Since for each pair of different players i and \(i^{\prime }\) the denominators in the respective first-order conditions are identical, for each pair of players i and \(i^{\prime }\), we find

$$\begin{aligned} \textstyle \lambda ^{i}/\sum _{k\ne i}{\overline{\sigma }}^{k}_{j} = \lambda ^{i^{\prime }}/\sum _{k\ne i^{\prime }}{\overline{\sigma }}^{k}_{j} \quad \Longleftrightarrow \quad \lambda ^{i}\sum _{k\ne i^{\prime }}{\overline{\sigma }}^{k}_{j} = \lambda ^{i^{\prime }}\sum _{k\ne i}{\overline{\sigma }}^{k}_{j} \quad (j=1,\ldots ,m). \end{aligned}$$

Now, summing over all \(j=1,\ldots ,m\) gives us

$$\begin{aligned} \textstyle (n-1)\lambda ^{i}=\sum _{j=1}^{m}\lambda ^{i}\sum _{k\ne i^{\prime }}{\overline{\sigma }}^{k}_{j}=\sum _{j=1}^{m}\lambda ^{i^{\prime }}\sum _{k\ne i}{\overline{\sigma }}^{k}_{j}=(n-1)\lambda ^{i^{\prime }}, \end{aligned}$$

such that for each pair of players i and \(i^{\prime }\) we have

$$\begin{aligned} \textstyle \sum _{k\ne i^{\prime }}{\overline{\sigma }}^{k}_{j} = \sum _{k\ne i}{\overline{\sigma }}^{k}_{j} \quad \Longleftrightarrow \quad {\overline{\sigma }}^{i}_{j}={\overline{\sigma }}^{i^{\prime }}_{j} \quad (j=1,\ldots ,m). \end{aligned}$$

Exploiting this symmetry across players, the first-order condition for each player i becomes

$$\begin{aligned} p_{j}\,\frac{n-1}{n^{2}\,{\overline{\sigma }}^{i}_{j}} = \lambda ^{i} \quad \Longleftrightarrow \quad {\overline{\sigma }}^{i}_{j} = \frac{1}{\lambda ^{i}}\,\frac{n-1}{n^{2}}\,p_{j} \quad (j=1,\ldots ,m). \end{aligned}$$

Since \(\frac{1}{\lambda ^{i}}\,\frac{n-1}{n^{2}}\) is constant with respect to j, we obtain, for all \(i=1,\ldots ,n\),

$$\begin{aligned} {\overline{\sigma }}^{i}_{j} = p_{j} \quad (j=1,\ldots ,m). \end{aligned}$$

This completes the proof.Footnote 3\(\square\)

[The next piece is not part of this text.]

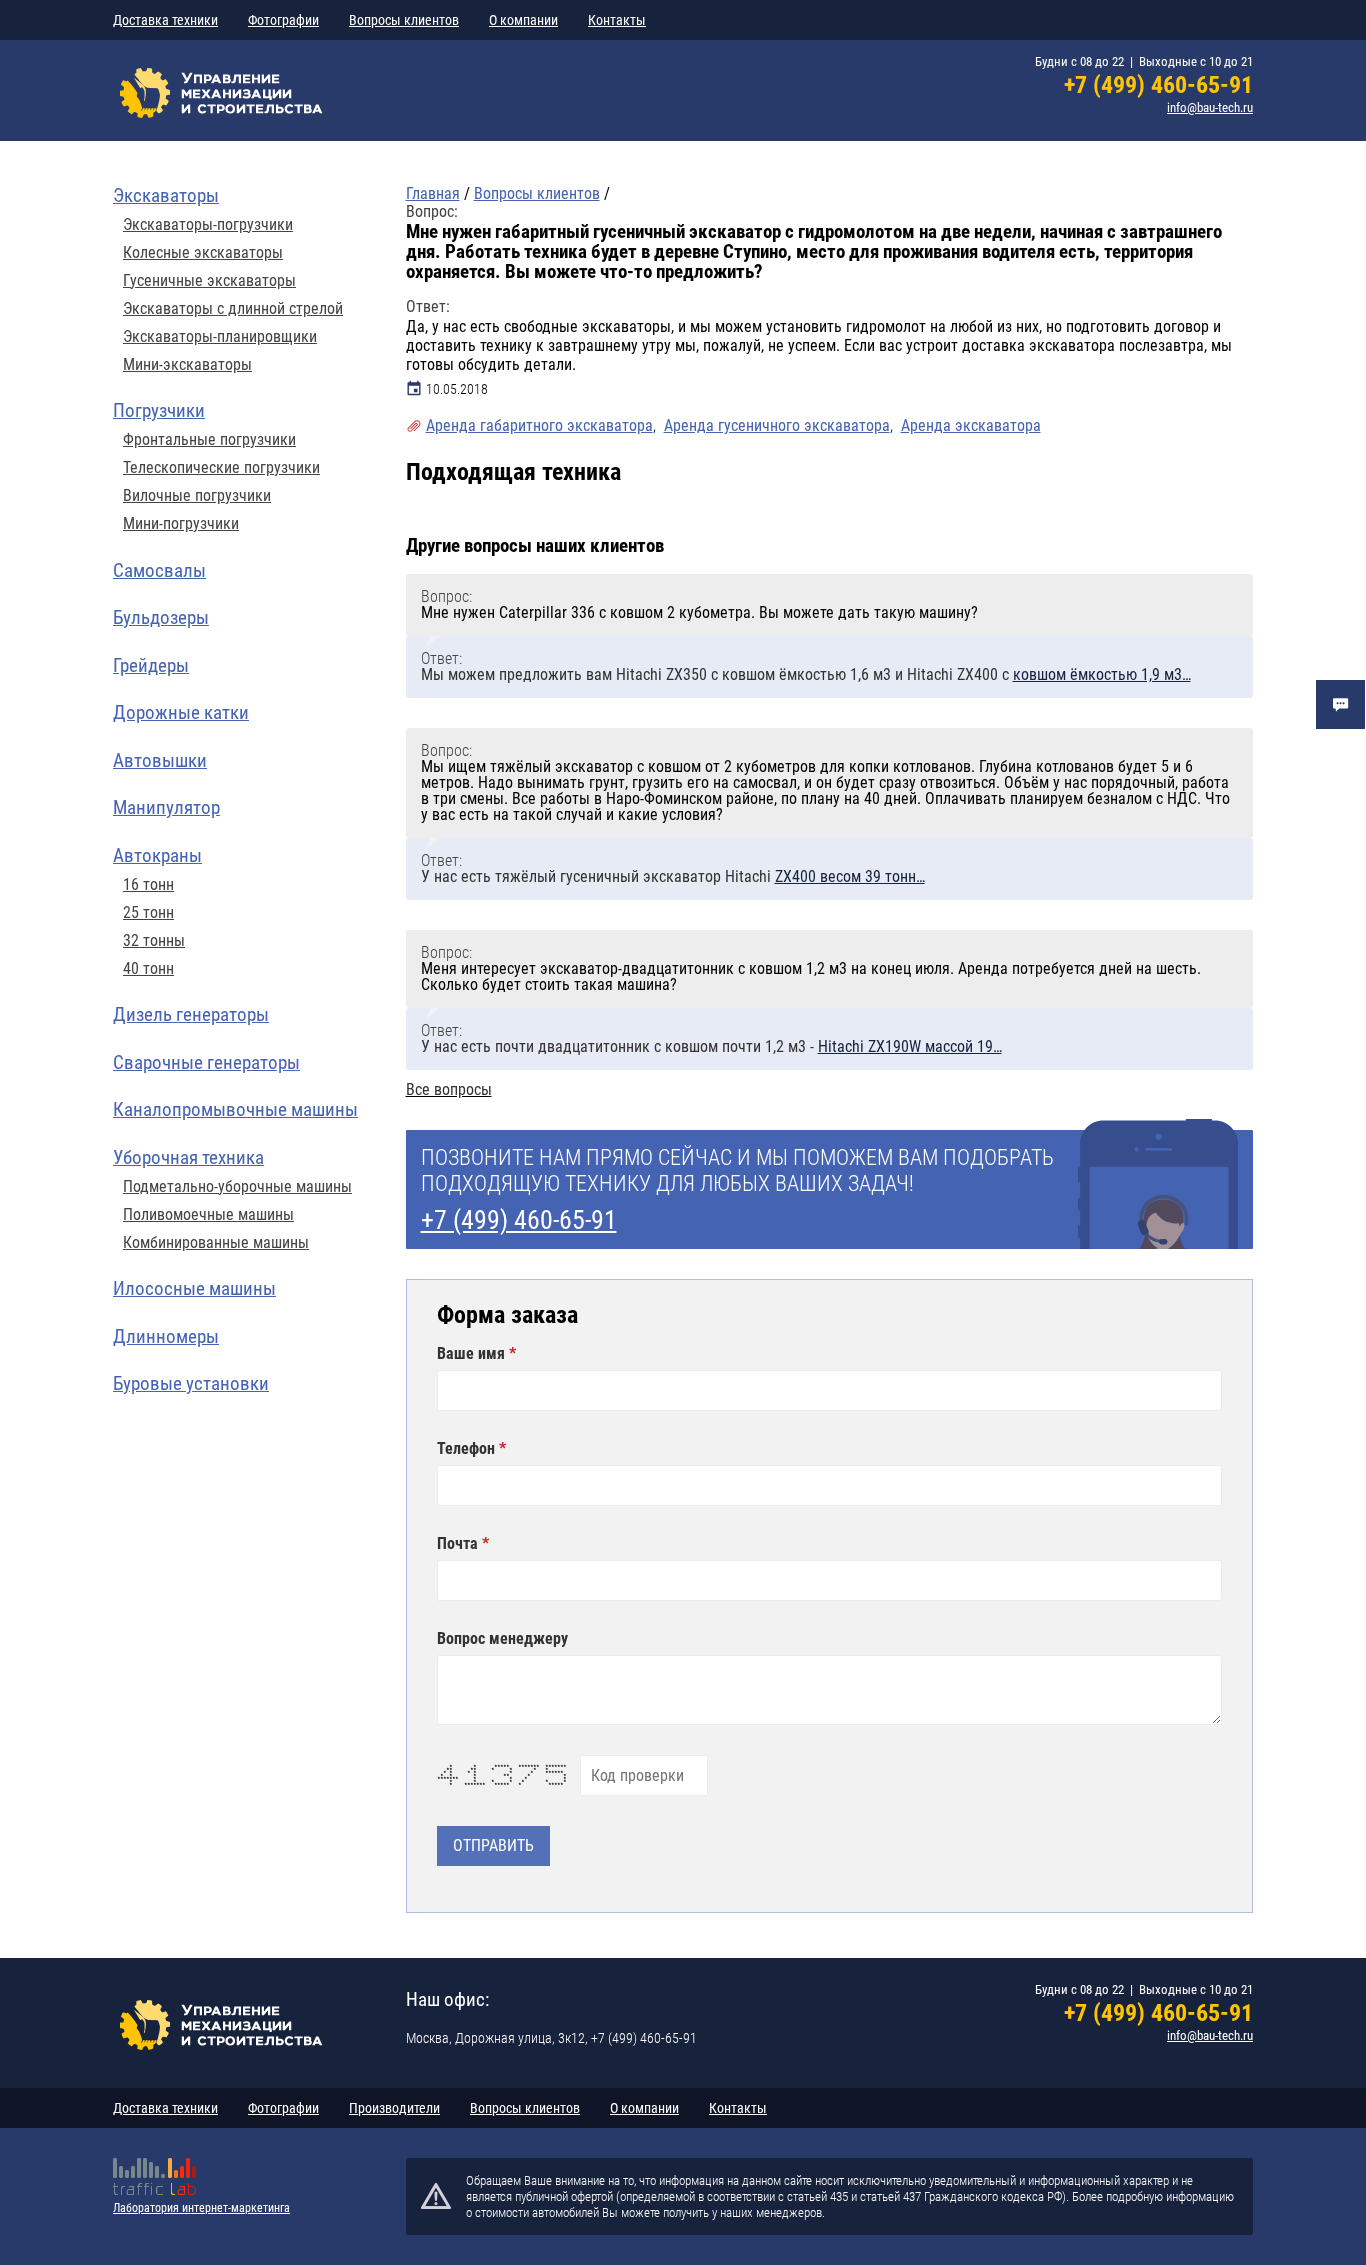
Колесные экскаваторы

The proposition implies that, even if the true realization probabilities are unknown to the decision maker who implements the game, equilibrium play will fully reveal these probabilities to her, as long as they are common knowledge to the players. Moreover, this holds for any number of players.

3 Experimental design

Our experimental design implements the setting just described with and without common knowledge of realization probabilities for varying numbers of competing players. In the remainder of this section, we first present the precise decision framework, after which we present the details of our design (including the treatment variations) and all relevant experimental procedures. The experiment uses the same design as in Peeters and Wolk (2019) and extends the treatments with proportional payoffs to more than two players. Therefore, this section largely follows the design section of that paper.

3.1 Setting

Each member of a group of n individuals is asked to allocate 100 units of resources over eleven bins that represent the possible events, as is illustrated in Fig. 1. Next, a chance mechanism determines the bin that is decisive for the individuals’ payoffs. Only the resources that are allocated to this particular bin are relevant for how the total group reward of \(100\,n\) points is shared among the members of the group and individuals receive shares in proportion to the amount of resources allocated to this bin.Footnote 4

Fig. 1
figure 1

The eleven future events

The decisive bin is selected by a random process that starts at zero at time \(t=0\) and that terminates once it reaches one of the bounds at either \(+\,\,2.5\) or \(-\,\,2.5\). Alternatively, if neither of the two bounds are crossed before \(t=100\) the process terminates at that point. Each innovation is drawn from a normal distribution with mean zero and a standard deviation equal to 0.2770.Footnote 5 Figure 2 shows one time series generated by this process from the experiment, used in round 11, that led to a termination at the lower bound at time \(t=82\).

Fig. 2
figure 2

An example of a time-series (round 11 in the experiment)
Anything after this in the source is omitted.